THE TASK
Word for word, copy the lines from the one with "Instruction: Open gear" to the last line of the data below, counting both, and keep every picture out.

GIVEN RECORDS
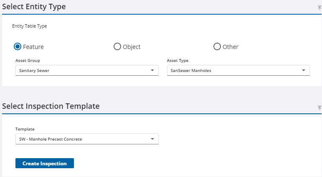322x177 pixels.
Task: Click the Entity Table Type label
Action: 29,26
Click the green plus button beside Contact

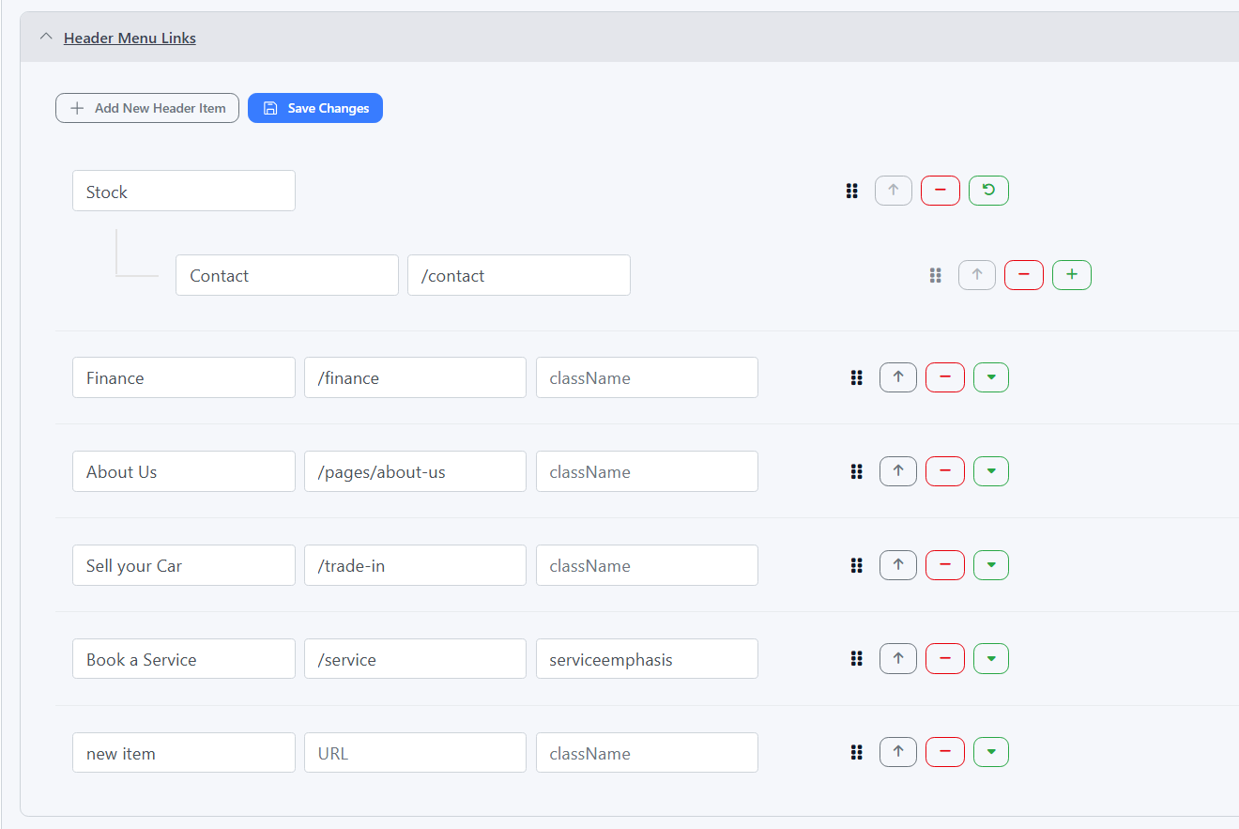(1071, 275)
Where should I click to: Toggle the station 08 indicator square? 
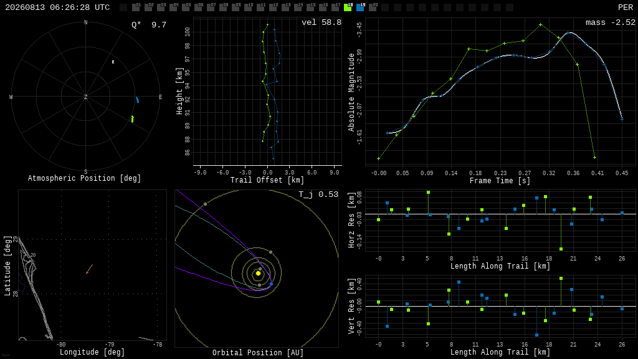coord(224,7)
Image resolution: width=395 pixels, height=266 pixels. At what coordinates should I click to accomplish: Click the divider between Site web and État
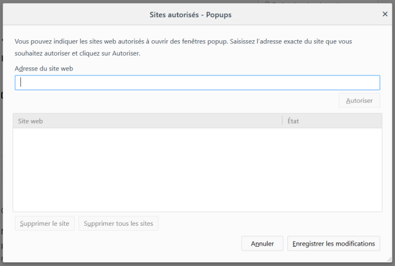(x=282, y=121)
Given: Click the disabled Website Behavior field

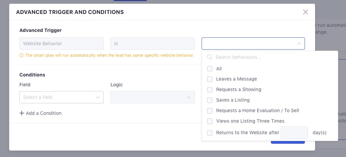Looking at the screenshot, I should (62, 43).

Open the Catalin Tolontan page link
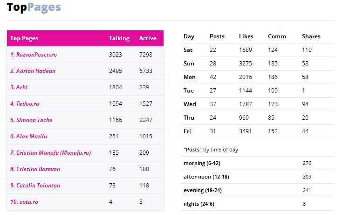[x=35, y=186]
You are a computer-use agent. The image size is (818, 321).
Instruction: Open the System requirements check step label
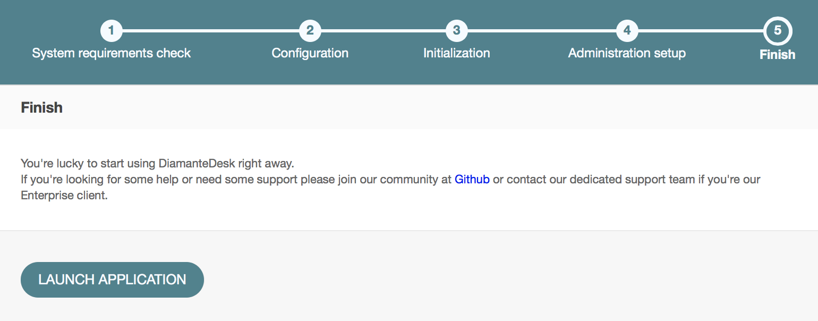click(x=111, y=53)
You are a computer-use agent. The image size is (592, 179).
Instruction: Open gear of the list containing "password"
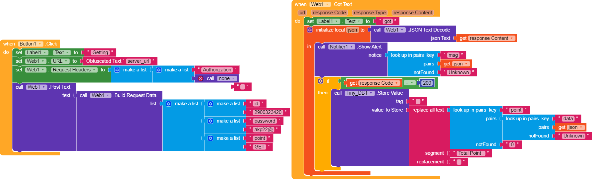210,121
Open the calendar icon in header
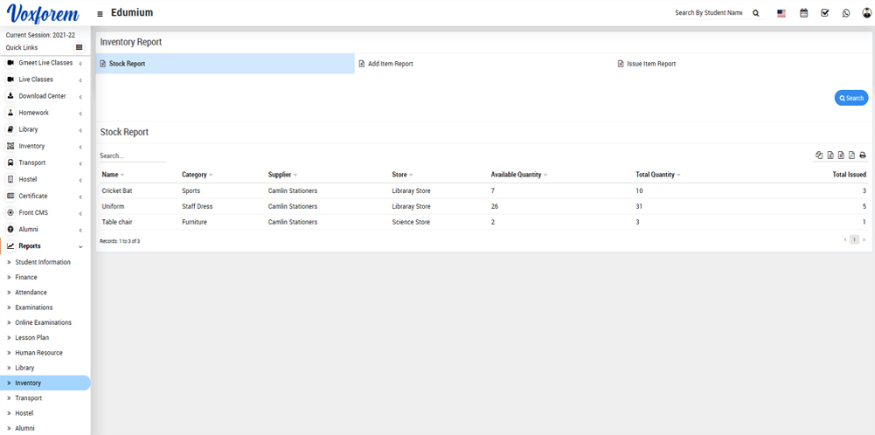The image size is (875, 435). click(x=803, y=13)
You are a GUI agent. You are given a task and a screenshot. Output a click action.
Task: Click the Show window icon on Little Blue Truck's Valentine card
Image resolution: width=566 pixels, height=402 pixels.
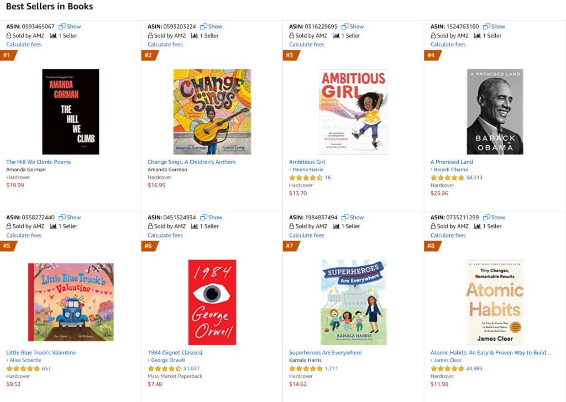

ANSWER BOX
Instruction: Open gear of the list containing "password"
210,121
Open the calendar icon in header
The image size is (875, 435). click(x=803, y=13)
You are a GUI agent. You are given a task and a screenshot. Output a click action.
Task: Click the Show window icon on Little Blue Truck's Valentine card
Image resolution: width=566 pixels, height=402 pixels.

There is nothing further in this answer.